Problem ->
Below, find the line containing "About WOUB (594, 12)" and the line containing "アクセス (794, 52)"; reproduce exactly those two and every line between them, omitting pictures.

Dataset content ->
====

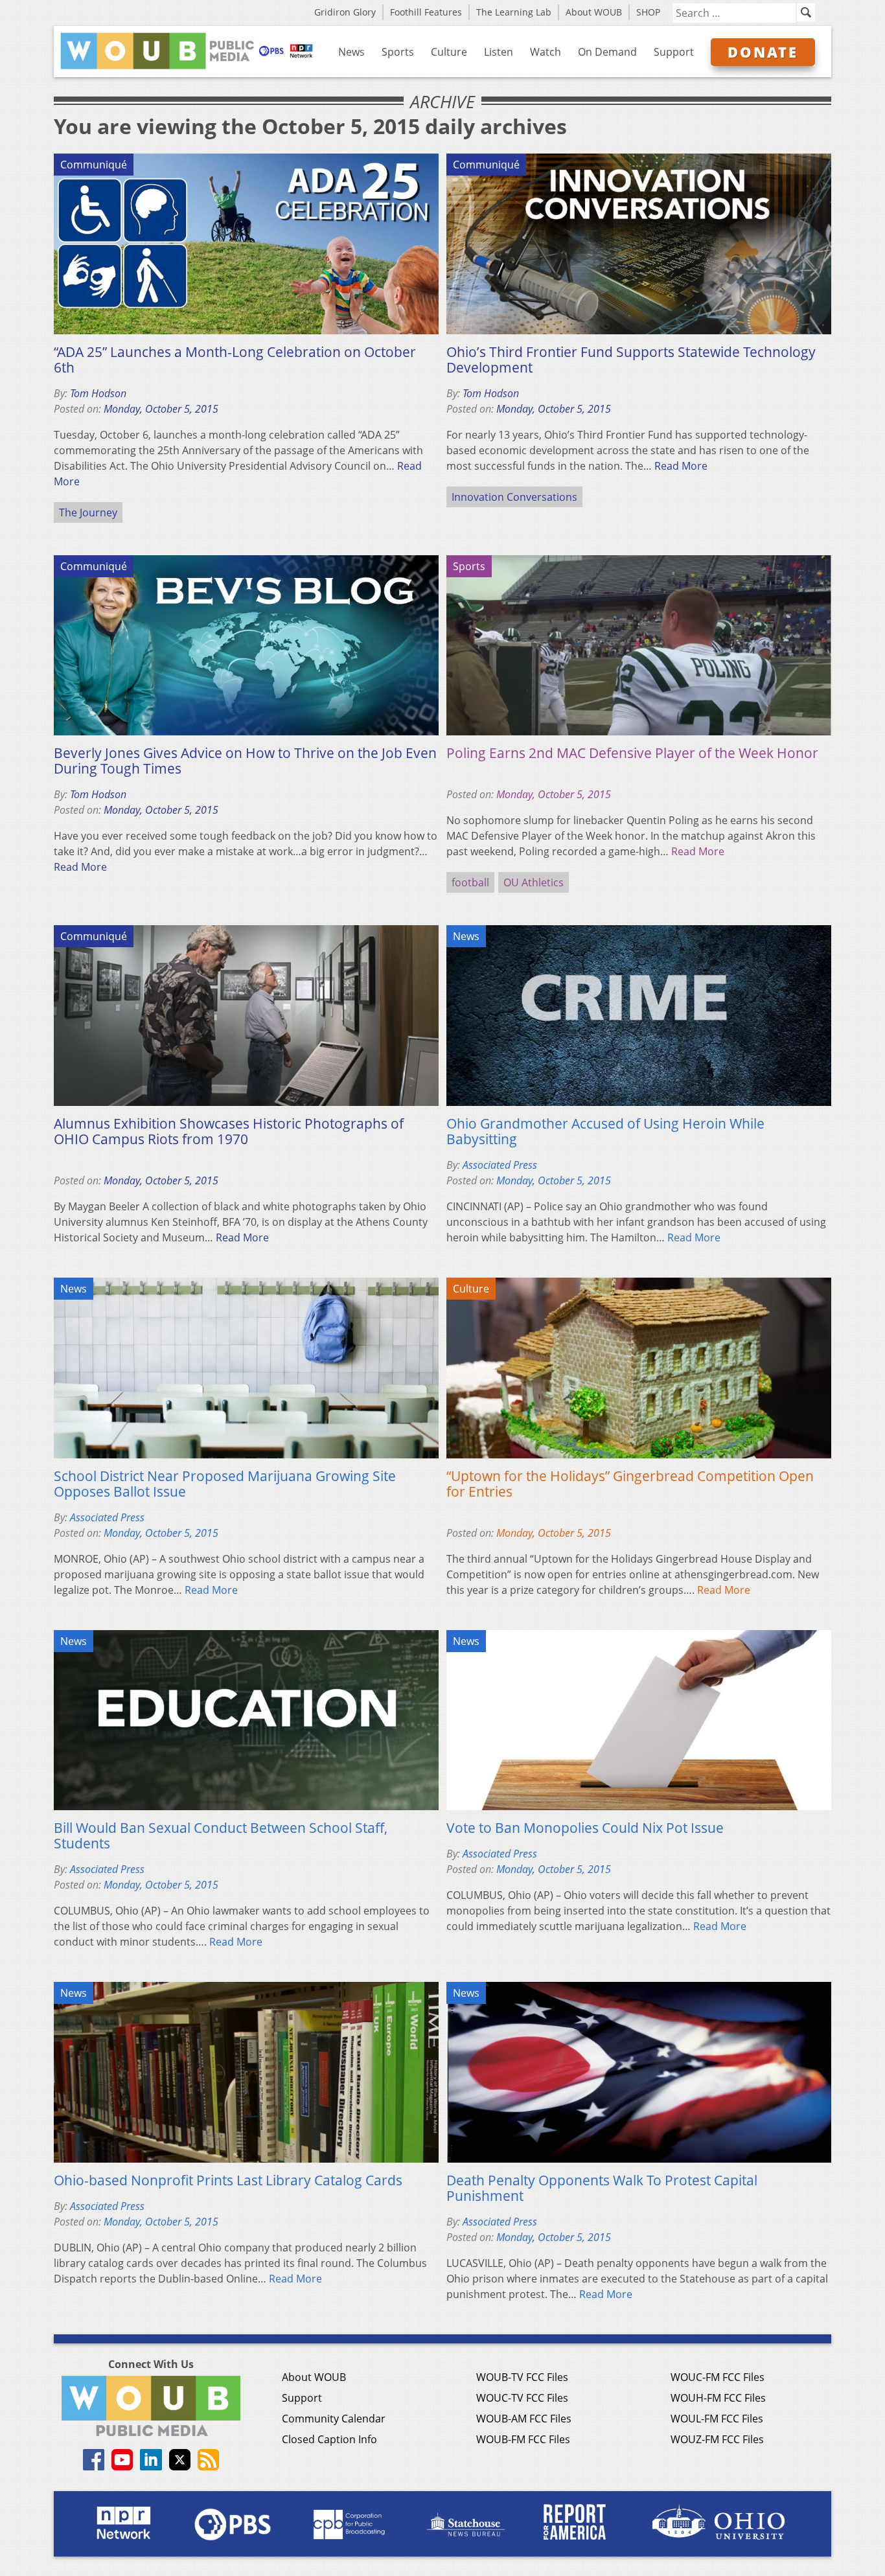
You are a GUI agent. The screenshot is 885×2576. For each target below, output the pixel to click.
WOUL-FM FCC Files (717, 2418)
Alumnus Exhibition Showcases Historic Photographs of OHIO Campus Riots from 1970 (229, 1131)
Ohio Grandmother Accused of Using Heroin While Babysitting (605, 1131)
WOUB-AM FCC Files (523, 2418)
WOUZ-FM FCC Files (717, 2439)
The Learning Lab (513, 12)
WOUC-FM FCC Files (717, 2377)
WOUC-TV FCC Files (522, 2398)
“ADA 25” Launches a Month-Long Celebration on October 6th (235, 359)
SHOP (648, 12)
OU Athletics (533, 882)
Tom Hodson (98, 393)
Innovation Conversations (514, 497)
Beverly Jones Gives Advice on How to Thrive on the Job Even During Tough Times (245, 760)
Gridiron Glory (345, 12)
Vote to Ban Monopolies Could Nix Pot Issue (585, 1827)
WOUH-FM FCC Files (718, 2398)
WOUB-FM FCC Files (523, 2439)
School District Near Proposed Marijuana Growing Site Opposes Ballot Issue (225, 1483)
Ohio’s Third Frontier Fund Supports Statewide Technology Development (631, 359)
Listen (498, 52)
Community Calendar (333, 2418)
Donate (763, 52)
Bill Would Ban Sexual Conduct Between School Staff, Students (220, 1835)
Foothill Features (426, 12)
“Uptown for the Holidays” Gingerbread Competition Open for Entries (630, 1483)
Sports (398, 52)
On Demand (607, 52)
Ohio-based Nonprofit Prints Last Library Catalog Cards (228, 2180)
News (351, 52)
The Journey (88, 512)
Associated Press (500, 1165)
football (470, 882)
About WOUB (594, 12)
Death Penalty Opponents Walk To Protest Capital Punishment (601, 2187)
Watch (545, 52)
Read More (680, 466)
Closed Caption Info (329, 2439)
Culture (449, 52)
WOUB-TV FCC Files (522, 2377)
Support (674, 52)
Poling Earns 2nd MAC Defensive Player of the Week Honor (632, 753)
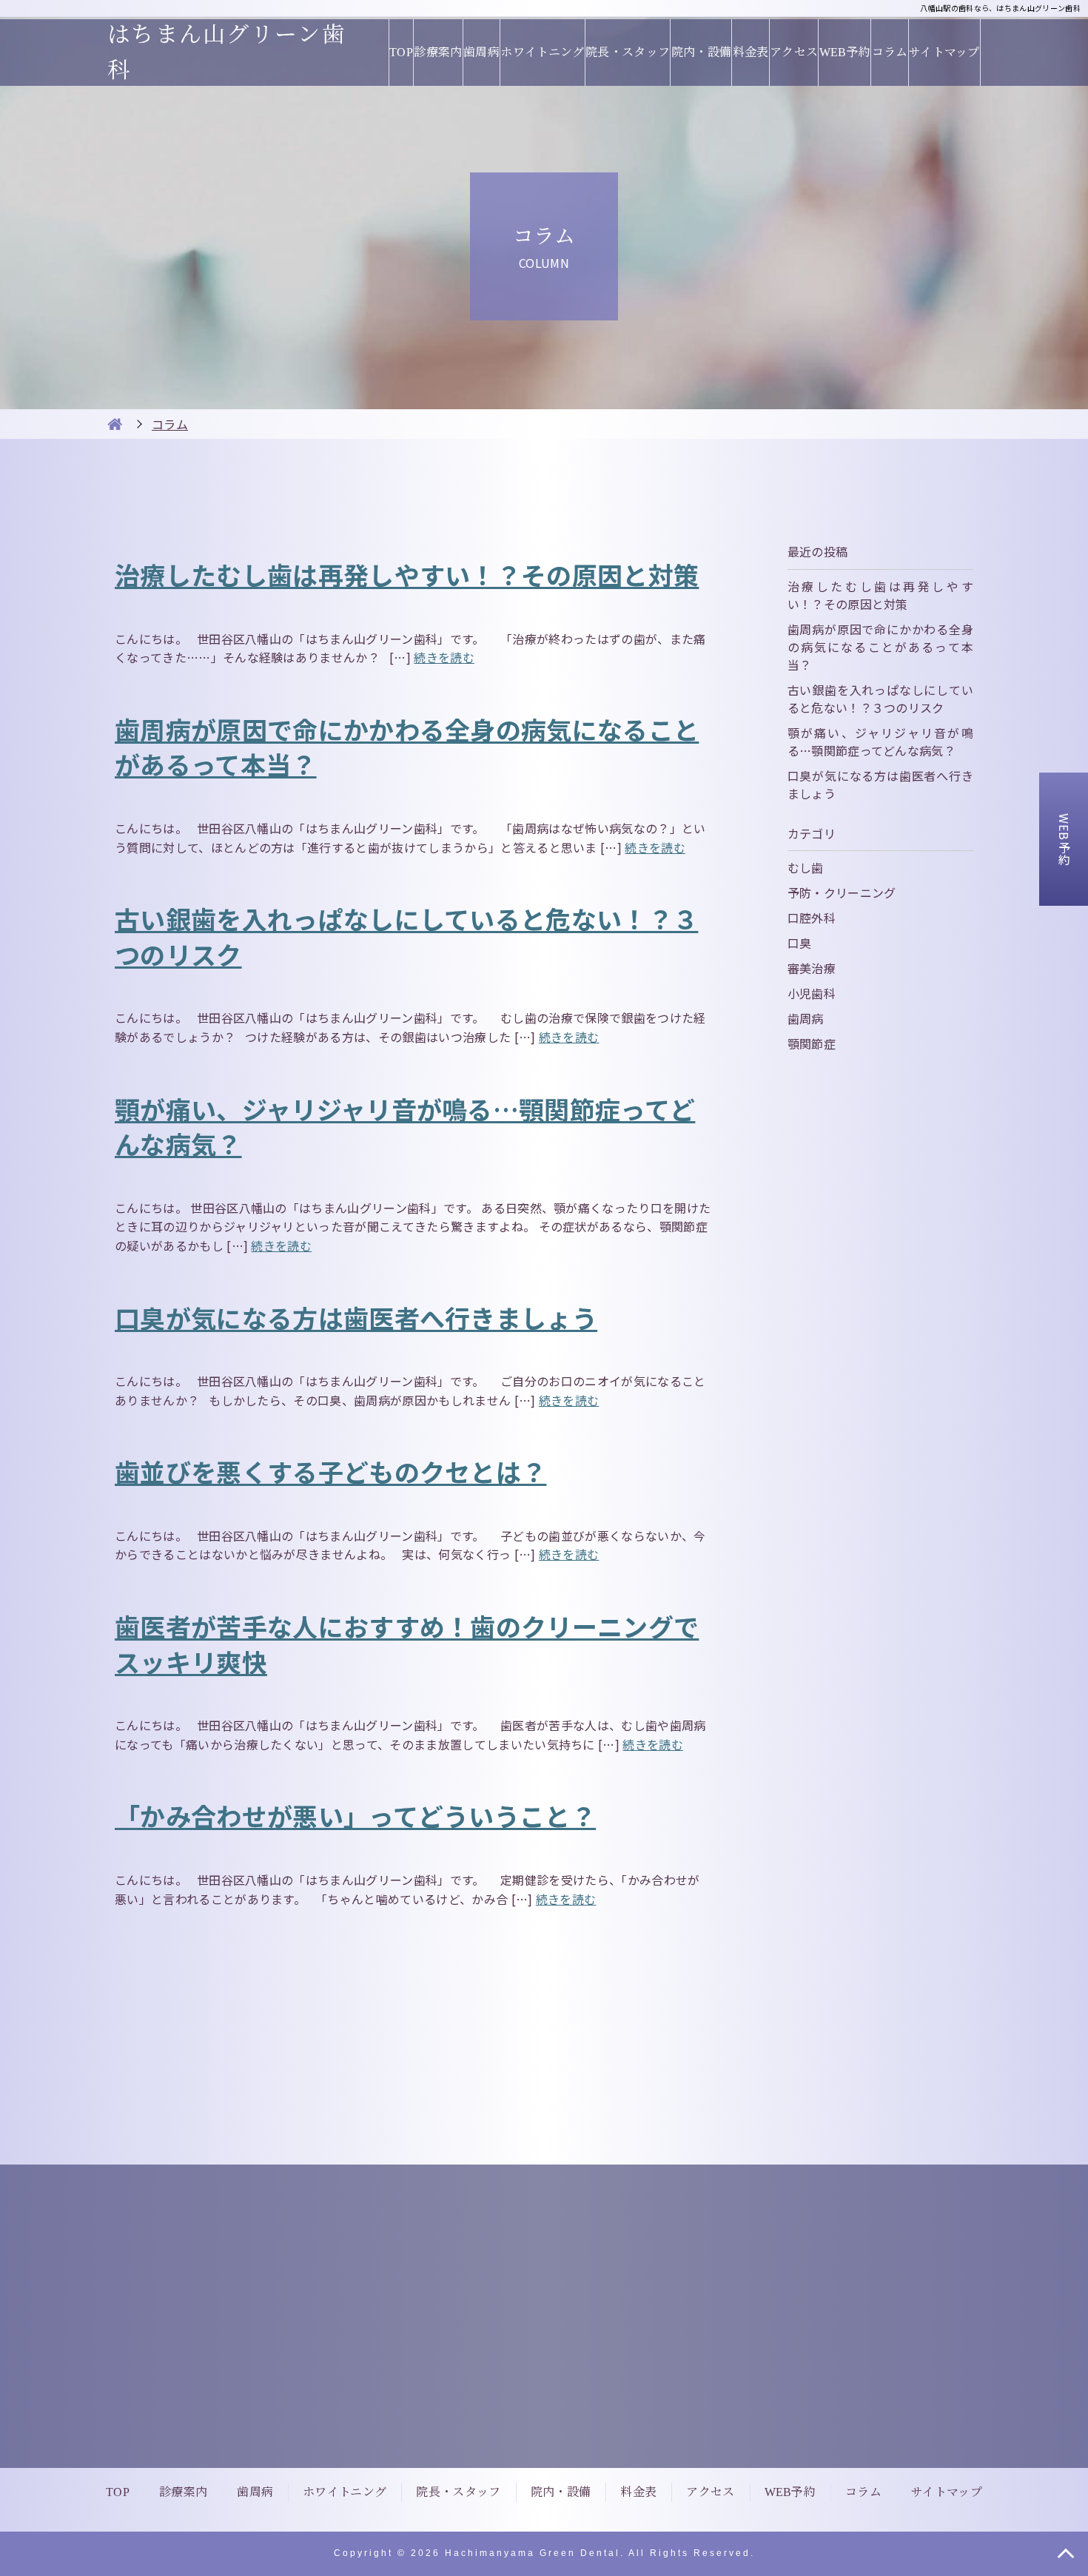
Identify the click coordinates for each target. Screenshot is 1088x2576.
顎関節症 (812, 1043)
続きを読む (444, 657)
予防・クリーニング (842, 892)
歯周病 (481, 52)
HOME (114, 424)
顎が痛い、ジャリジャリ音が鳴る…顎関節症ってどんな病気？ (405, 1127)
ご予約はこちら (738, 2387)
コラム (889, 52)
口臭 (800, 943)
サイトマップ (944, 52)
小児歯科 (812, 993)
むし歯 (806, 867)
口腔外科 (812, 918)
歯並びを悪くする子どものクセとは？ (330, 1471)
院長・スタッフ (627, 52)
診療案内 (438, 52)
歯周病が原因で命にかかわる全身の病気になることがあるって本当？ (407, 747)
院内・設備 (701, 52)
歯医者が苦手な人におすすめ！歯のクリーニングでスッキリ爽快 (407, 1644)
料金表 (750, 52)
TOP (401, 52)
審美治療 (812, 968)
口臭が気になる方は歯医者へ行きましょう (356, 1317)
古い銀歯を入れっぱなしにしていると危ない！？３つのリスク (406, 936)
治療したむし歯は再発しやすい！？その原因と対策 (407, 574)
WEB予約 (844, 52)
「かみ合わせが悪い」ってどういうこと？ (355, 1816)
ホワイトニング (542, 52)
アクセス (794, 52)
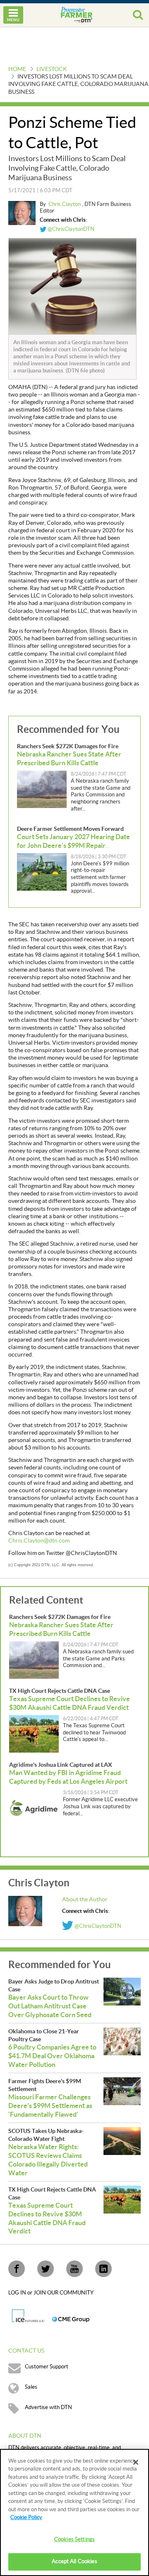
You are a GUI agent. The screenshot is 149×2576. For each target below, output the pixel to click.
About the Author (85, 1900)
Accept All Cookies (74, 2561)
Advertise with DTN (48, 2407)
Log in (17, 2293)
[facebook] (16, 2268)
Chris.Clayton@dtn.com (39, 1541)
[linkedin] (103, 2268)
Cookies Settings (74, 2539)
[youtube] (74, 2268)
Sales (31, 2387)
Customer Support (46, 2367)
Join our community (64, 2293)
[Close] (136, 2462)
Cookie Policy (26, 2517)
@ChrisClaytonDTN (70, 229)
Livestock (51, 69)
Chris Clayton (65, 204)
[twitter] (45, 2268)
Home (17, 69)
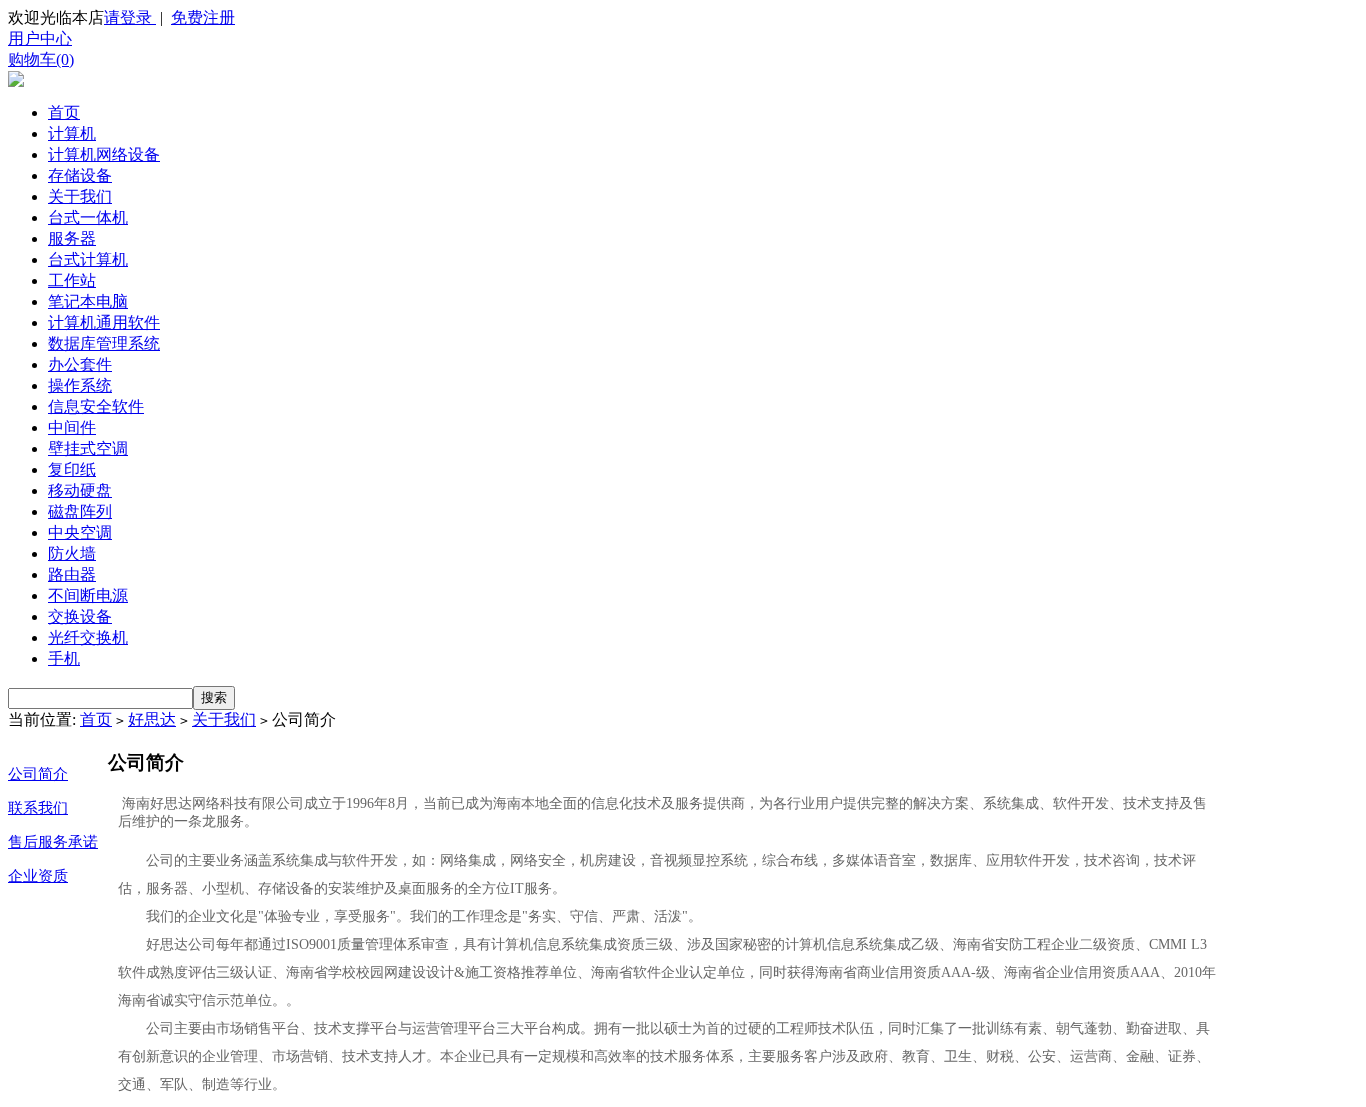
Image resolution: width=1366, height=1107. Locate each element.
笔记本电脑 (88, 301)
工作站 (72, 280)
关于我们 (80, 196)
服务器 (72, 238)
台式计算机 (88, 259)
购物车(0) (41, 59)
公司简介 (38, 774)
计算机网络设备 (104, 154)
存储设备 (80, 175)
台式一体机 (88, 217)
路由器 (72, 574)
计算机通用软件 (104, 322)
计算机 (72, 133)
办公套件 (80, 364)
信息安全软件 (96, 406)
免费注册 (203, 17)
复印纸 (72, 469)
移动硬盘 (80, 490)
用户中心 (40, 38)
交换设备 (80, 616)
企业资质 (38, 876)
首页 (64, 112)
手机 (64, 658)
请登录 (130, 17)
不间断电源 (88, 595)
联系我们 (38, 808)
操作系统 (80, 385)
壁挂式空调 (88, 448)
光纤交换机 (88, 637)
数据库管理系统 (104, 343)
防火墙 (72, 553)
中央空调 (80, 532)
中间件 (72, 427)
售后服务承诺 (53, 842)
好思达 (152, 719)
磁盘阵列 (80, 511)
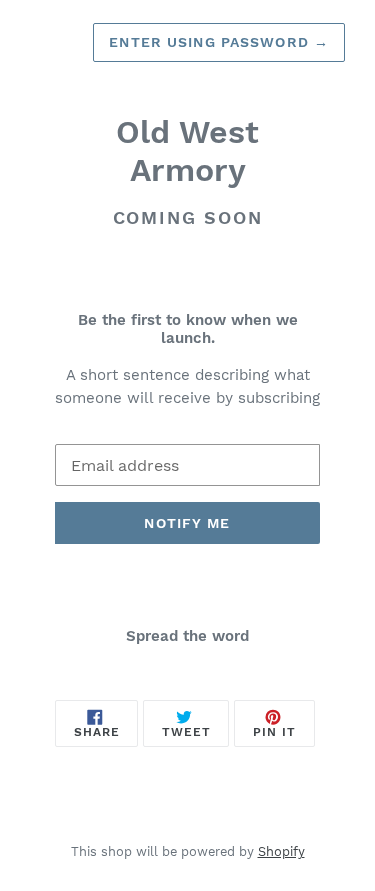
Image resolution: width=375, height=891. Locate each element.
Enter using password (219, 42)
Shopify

====

Response to this exercise ->
About WOUB (594, 12)
Death Penalty Opponents Walk To Protest Capital Punishment (601, 2187)
Watch (545, 52)
Read More (680, 466)
Closed Caption Info (329, 2439)
Culture (449, 52)
WOUB-TV FCC Files (522, 2377)
Support (674, 52)
Poling Earns 2nd MAC Defensive Player of the Week Honor (632, 753)
Identify the click coordinates for each target. Screenshot is 1088x2576.
顎関節症 (812, 1043)
続きを読む (444, 657)
予防・クリーニング (842, 892)
歯周病 (481, 52)
HOME (114, 424)
顎が痛い、ジャリジャリ音が鳴る…顎関節症ってどんな病気？ (405, 1127)
ご予約はこちら (738, 2387)
コラム (889, 52)
口臭 (800, 943)
サイトマップ (944, 52)
小児歯科 (812, 993)
むし歯 (806, 867)
口腔外科 (812, 918)
歯並びを悪くする子どものクセとは？ (330, 1471)
院長・スタッフ (627, 52)
診療案内 (438, 52)
歯周病が原因で命にかかわる全身の病気になることがあるって本当？ (407, 747)
院内・設備 (701, 52)
歯医者が苦手な人におすすめ！歯のクリーニングでスッキリ爽快 (407, 1644)
料金表 (750, 52)
TOP (401, 52)
審美治療 (812, 968)
口臭が気になる方は歯医者へ行きましょう (356, 1317)
古い銀歯を入れっぱなしにしていると危ない！？３つのリスク (406, 936)
治療したむし歯は再発しやすい！？その原因と対策 (407, 574)
WEB予約 (844, 52)
「かみ合わせが悪い」ってどういうこと？ (355, 1816)
ホワイトニング (542, 52)
アクセス (794, 52)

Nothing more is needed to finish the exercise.